According to officials, Apple has filed a lawsuit against Israeli spyware firm NSO Group and its parent company Q Cyber, seeking a permanent injunction barring NSO Group from accessing Apple devices, software, and services. The lawsuit is aimed squarely at NSO Group’s primary business: developing sophisticated surveillance equipment that allows users to spy on target devices.
NSO Group customers conducted cyberattacks against iPhones early this year, possibly harming thousands of Apple users, including activists, journalists, and politicians. According to a statement by Craig Federighi, Apple’s senior VP of software engineering, state-sponsored entities, such as the NSO Group, spend millions of dollars on advanced monitoring technology with little meaningful accountability. Something has to be done about it.

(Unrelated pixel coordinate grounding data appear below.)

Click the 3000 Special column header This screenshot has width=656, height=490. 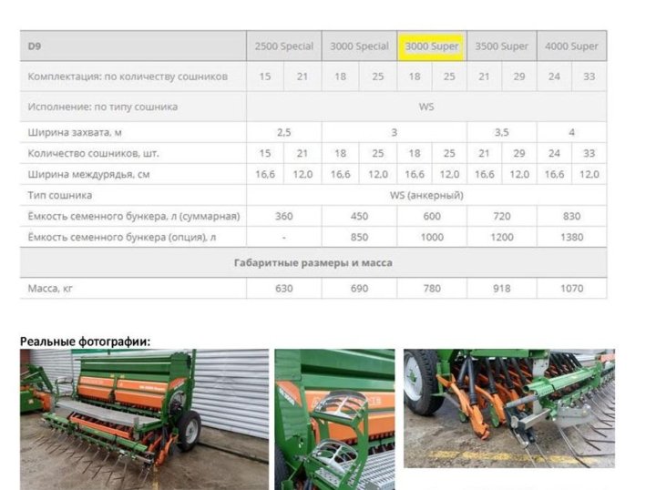click(x=358, y=46)
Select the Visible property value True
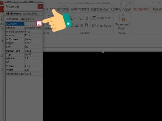 coord(33,66)
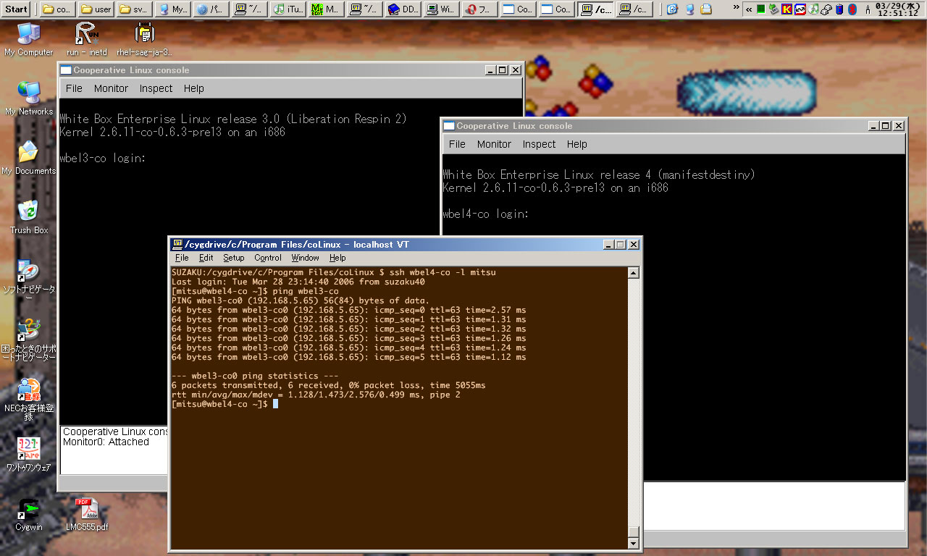
Task: Open My Computer desktop icon
Action: coord(28,35)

Apple claims that NGO Group’s spyware is “much more devious and frequently extremely complex” than conventional consumer malware. It enables well-resourced individuals, such as sovereign governments, to pay millions of dollars to attack people with information relevant to the NSO Group customer attacking them.

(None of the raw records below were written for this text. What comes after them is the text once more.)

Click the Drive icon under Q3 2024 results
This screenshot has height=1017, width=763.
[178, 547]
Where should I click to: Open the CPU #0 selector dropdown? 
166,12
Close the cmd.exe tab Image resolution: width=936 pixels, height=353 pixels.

According to the lawsuit, these criminal acts “have abused Apple’s devices, injured Apple’s users, and harmed Apple’s company and goodwill.” NSO Group’s products have caused the firm to devote “thousands of hours” to researching the attacks, evaluating the degree of the damage, and generating the necessary fixes and patches. According to Apple’s complaint, it will seek reimbursement for losses sustained due to the assaults. At trial, the amount will be determined.
The company mentioned in its complaint that FORCEDENTRY, a zero-click exploit targeting a now-patched flaw, was previously used to hack into Apple devices and install the latest version of NSO Group’s spyware. The University of Toronto’s Citizen Lab discovered FORCEDENTRY in March.
Apple claims that FORCEDENTRY may have been aimed at a small number of users. It is contacting them and additional users who may be affected by future conduct consistent with a state-sponsored attack. Apple officials stated in a statement that the firm expects to donate $10 million to groups that pursue cybersurveillance and advocacy, as well as any damages from the lawsuit.